# GIVEN PASSAGE:
* * *

Hans-Georg Beck FBA (18 February 1910 in Schneizlreuth, Bavaria, German Empire — 25 May 1999 in Munich) was a German scholar, specializing in Byzantine studies.

Biography 
He was born in Schneizlreuth, Bavaria in 1910. In 1929 he graduated from high school in Ettal. In 1930 he entered the Ludwig-Maximilian University, where in 1936 he defended his doctoral thesis in theology, "Vorhersehung und Vorherbestimmung in der theologischen Literatur der Byzantiner" (English: Providence and Predestination in Byzantine Theological Literature), which was published in Rome the following year as volume 114 of the Orientalia Christiana Analecta series. In 1949 he defended his habilitated work "Theodoros Metochites. Die Krise des byzantinischen Weltbildes im 14. Jahrhundert" (English: Theodoros Metochites: The Crisis of the Byzantine Worldview in the Fourteenth Century). This work was highly praised among scholars of Byzantine studies. He subsequently published about 10 books on the subject. He died on 25 May 1999 in Munich.

* * *

Raw records
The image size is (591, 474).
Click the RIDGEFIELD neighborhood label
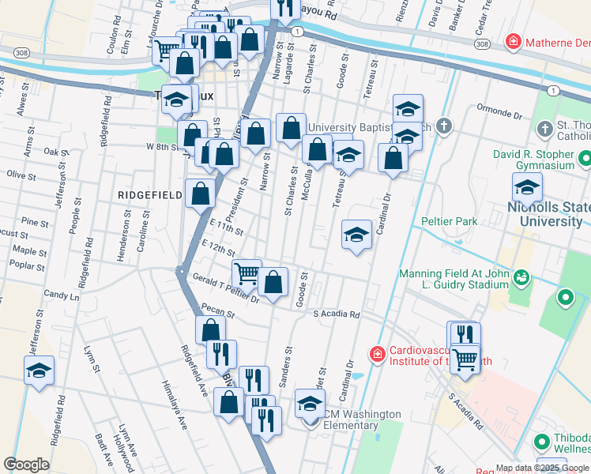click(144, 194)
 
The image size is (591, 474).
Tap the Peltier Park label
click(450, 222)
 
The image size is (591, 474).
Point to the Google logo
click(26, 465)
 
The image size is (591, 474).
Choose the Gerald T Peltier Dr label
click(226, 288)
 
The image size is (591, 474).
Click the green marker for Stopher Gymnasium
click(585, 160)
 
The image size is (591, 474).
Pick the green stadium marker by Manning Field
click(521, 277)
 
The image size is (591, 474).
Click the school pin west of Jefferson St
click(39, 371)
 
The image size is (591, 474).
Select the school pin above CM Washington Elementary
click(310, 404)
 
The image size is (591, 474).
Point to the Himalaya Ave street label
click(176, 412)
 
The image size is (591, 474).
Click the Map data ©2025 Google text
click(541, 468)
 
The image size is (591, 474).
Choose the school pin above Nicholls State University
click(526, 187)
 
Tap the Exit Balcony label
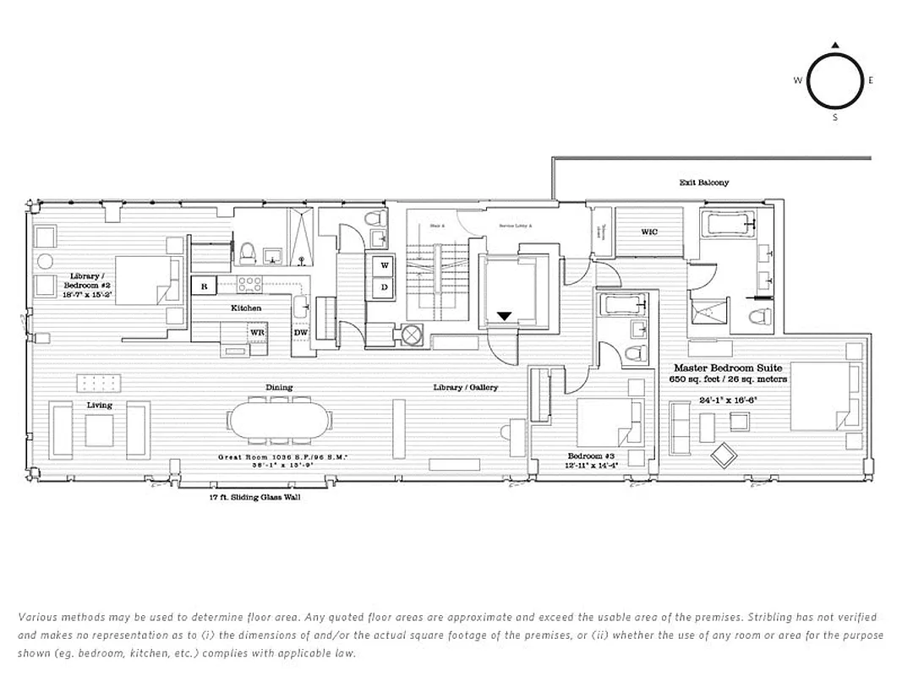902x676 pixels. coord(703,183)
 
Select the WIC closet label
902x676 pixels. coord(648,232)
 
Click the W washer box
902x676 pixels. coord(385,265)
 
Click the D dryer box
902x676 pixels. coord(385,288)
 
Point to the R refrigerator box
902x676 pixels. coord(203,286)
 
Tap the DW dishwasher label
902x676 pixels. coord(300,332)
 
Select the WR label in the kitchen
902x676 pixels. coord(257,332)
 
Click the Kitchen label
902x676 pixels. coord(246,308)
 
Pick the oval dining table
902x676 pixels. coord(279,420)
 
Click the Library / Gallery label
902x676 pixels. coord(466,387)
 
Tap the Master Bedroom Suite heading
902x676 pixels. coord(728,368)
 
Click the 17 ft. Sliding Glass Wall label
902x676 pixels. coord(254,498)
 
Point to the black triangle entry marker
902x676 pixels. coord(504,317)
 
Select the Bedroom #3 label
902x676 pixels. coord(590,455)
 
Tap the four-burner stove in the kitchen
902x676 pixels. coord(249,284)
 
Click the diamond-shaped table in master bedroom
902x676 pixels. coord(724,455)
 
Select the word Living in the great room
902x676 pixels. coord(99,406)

* * *

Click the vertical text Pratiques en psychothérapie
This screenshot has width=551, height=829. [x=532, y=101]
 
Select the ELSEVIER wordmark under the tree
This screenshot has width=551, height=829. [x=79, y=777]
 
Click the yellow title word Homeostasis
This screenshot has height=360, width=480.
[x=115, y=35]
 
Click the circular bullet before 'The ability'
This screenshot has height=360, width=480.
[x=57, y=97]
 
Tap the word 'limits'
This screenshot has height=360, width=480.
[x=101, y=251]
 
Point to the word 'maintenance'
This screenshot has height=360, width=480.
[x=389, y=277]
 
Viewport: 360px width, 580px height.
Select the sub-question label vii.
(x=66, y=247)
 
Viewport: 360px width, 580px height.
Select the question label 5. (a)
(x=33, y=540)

* * *

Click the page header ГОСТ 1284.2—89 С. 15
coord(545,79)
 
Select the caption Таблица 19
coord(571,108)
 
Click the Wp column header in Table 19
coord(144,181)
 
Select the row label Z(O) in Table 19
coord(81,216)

* * *

# YOUR TASK:
According to the passage on Hans-Georg Beck, where was his doctoral thesis published, and in which series?

# RESPONSE TO THE EXERCISE:
It was published in Rome as volume 114 of the Orientalia Christiana Analecta series.